----- EXCERPTED PASSAGE
05/30 - Memorial Day

... sons and daughters, mothers and fathers

~~     Memorial Day

'm just going to quote da wiki here regarding Memorial Day

Memorial Day (originally known as Decoration Day[1]) is a federal holiday in the United States for mourning the U.S. military personnel who have died while serving in the United States armed forces.[2] It is observed on the last Monday of May. It was formerly observed on May 30 from 1868 to 1970.

Many people visit cemeteries and memorials on Memorial Day to honor and mourn those who died while serving in the U.S. military. Many volunteers place an American flag on graves of military personnel in national cemeteries. Memorial Day is also considered the unofficial beginning of summer in the United States.
----------
----- RECORDED DATA
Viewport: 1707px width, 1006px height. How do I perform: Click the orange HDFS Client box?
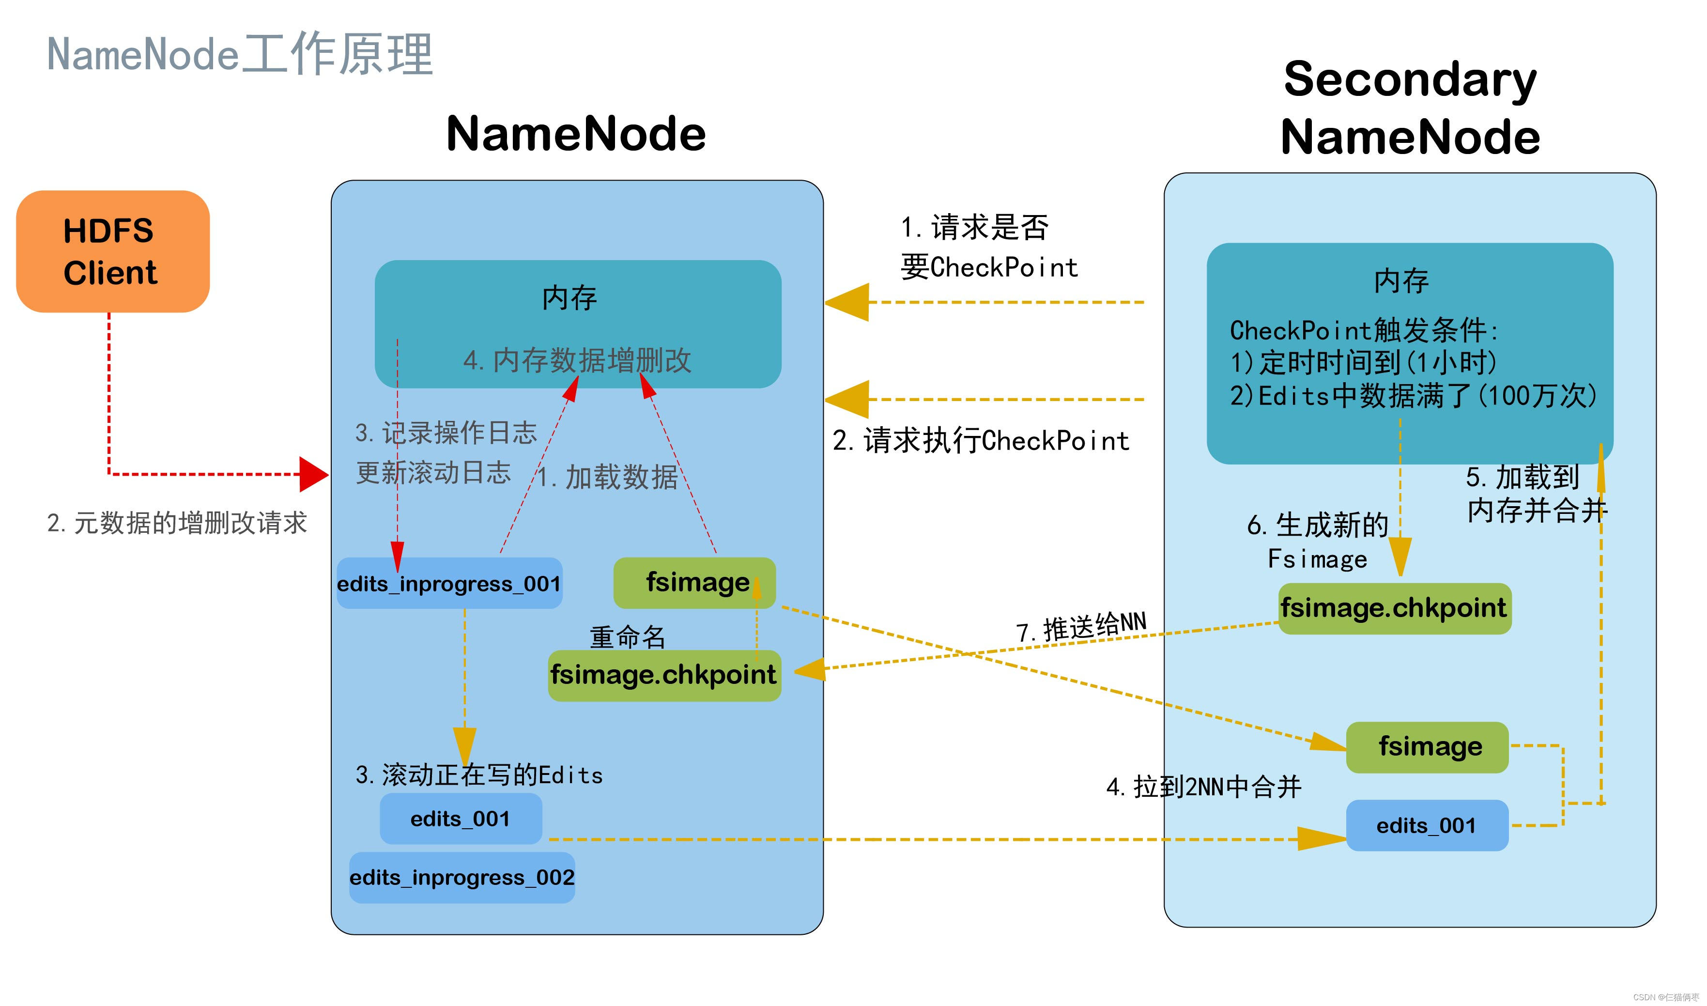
----------
TASK DIRECTIONS =
Answer these about the Memorial Day post:
1. What was Memorial Day originally called?
2. On what date was it observed from 1868 to 1970?
3. Memorial Day is considered the unofficial beginning of what season in the United States?
The material above comes from a different source than the Memorial Day post.

THE RESPONSE =
1. Decoration Day
2. May 30
3. Summer